▶ **BRIEF A**: Transcribe the stretch from "Early voting indicates voters" through "saw 155,007 voters." in the passage on polling locations.
▶ **BRIEF B**:
Answer each of these from the passage on polling locations:
(i) To what did Stein compare election locations?
(ii) How many early voting locations were there?
(iii) What does the Metropolitan Transit Authority already offer voters?

▶ **DOCUMENT SEGMENT**:
━━━━

Election officials could not produce a detailed list of where people voted Tuesday, citing the work they doing to finalize the election, but early voting indicates — as Stein said research also suggests — people vote where it is convenient for them but not necessarily closest.
Stein compared election locations to Starbucks, where someone’s habits may change but center on the most convenient choice. It may not be the closest one, he said, but it is the one on their way to work or while running errands.
“I can go back in time and model it,” Stein said. “You have got to know exactly where every voter is going to vote and you can get close with it. Is it perfect? No, but you can get pretty close.”
Additionally, local officials can leverage other options to easily connect people with polls. Metropolitan Transit Authority already offers free rides to polls through early voting and on Election Day, for example.
Early voting indicates voters already are finding their way to the most convenient places. Despite the 99 early voting locations being chosen to cover most of the county, the locations visited by the most voters are those located in major hubs for shopping or business, or where high concentrations of people pass by on their daily commutes. As a result, 50 of the locations handled 537,471 of the voters, while the other 49 saw 155,007 voters.
I feel like we had a version of this debate when the idea of voting centers was first proposed for Harris County. People at the time were very attached to the idea of voting in their neighborhood, and that’s understandable. Black and Hispanic communities have fought for generations for access to the ballot box, and being able to vote in their neighborhoods was both a symbol of their victory and an activity that had a lot of meaning. The fear that they would not be able to do that and would have to go someplace unfamiliar, possibly unwelcoming, and possibly inaccessible to some, was legitimate and a real reason to be wary if not opposed to the concept.

━━━━

▶ **MATERIAL SUPPLIED**:
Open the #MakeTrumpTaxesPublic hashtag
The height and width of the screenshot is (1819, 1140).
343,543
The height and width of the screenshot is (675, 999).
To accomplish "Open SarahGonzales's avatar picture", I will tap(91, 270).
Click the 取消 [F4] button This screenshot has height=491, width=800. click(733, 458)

━━━━

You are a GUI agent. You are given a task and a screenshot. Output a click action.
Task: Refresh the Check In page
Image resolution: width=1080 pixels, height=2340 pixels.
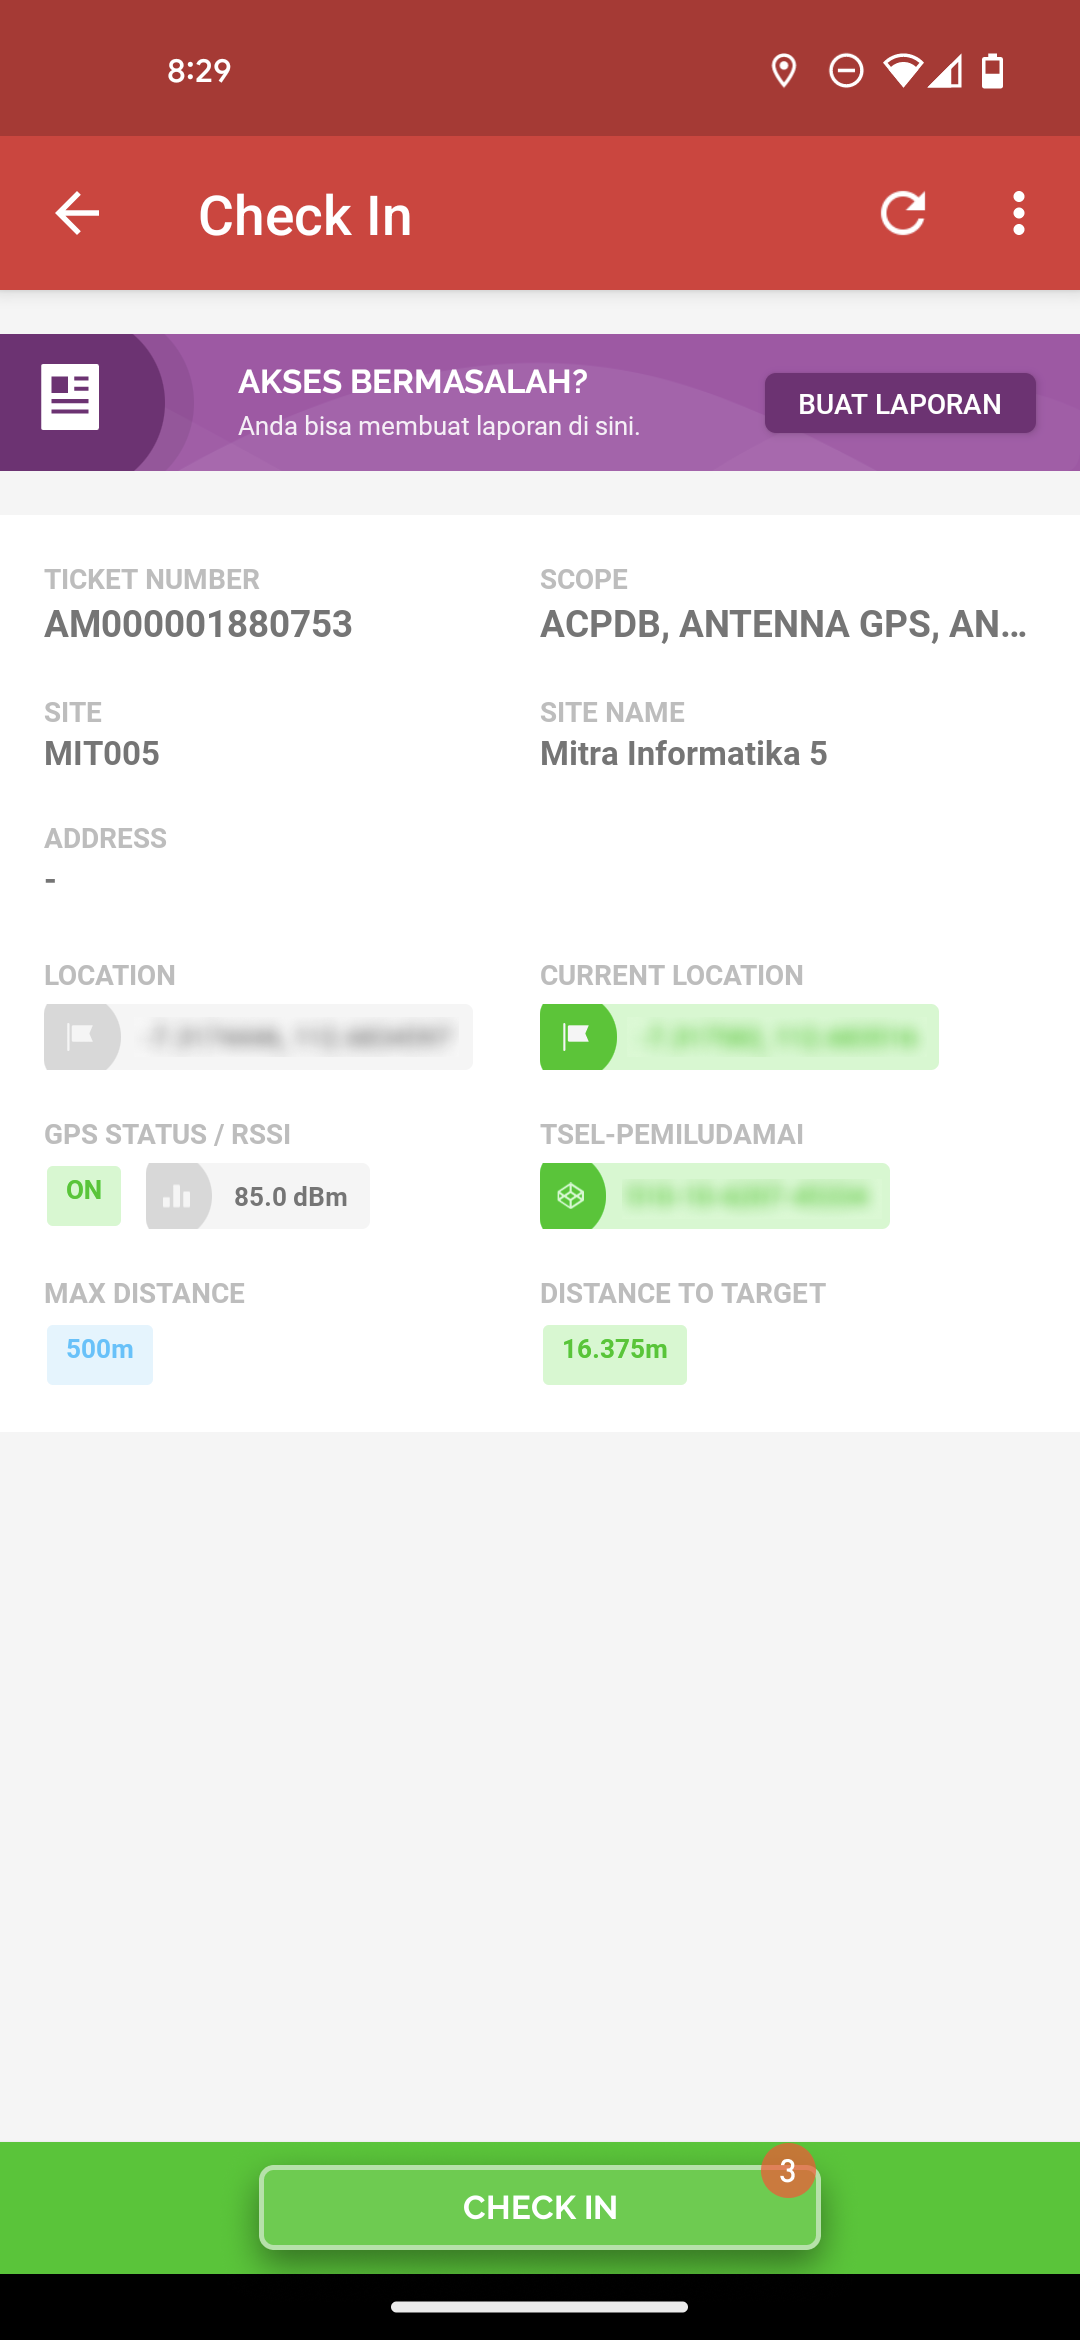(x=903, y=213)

━━━━

▶ **EXERCISE ANSWER A**:
Early voting indicates voters already are finding their way to the most convenient places. Despite the 99 early voting locations being chosen to cover most of the county, the locations visited by the most voters are those located in major hubs for shopping or business, or where high concentrations of people pass by on their daily commutes. As a result, 50 of the locations handled 537,471 of the voters, while the other 49 saw 155,007 voters.

▶ **EXERCISE ANSWER B**:
(i) Starbucks
(ii) 99
(iii) Free rides to polls through early voting and on Election Day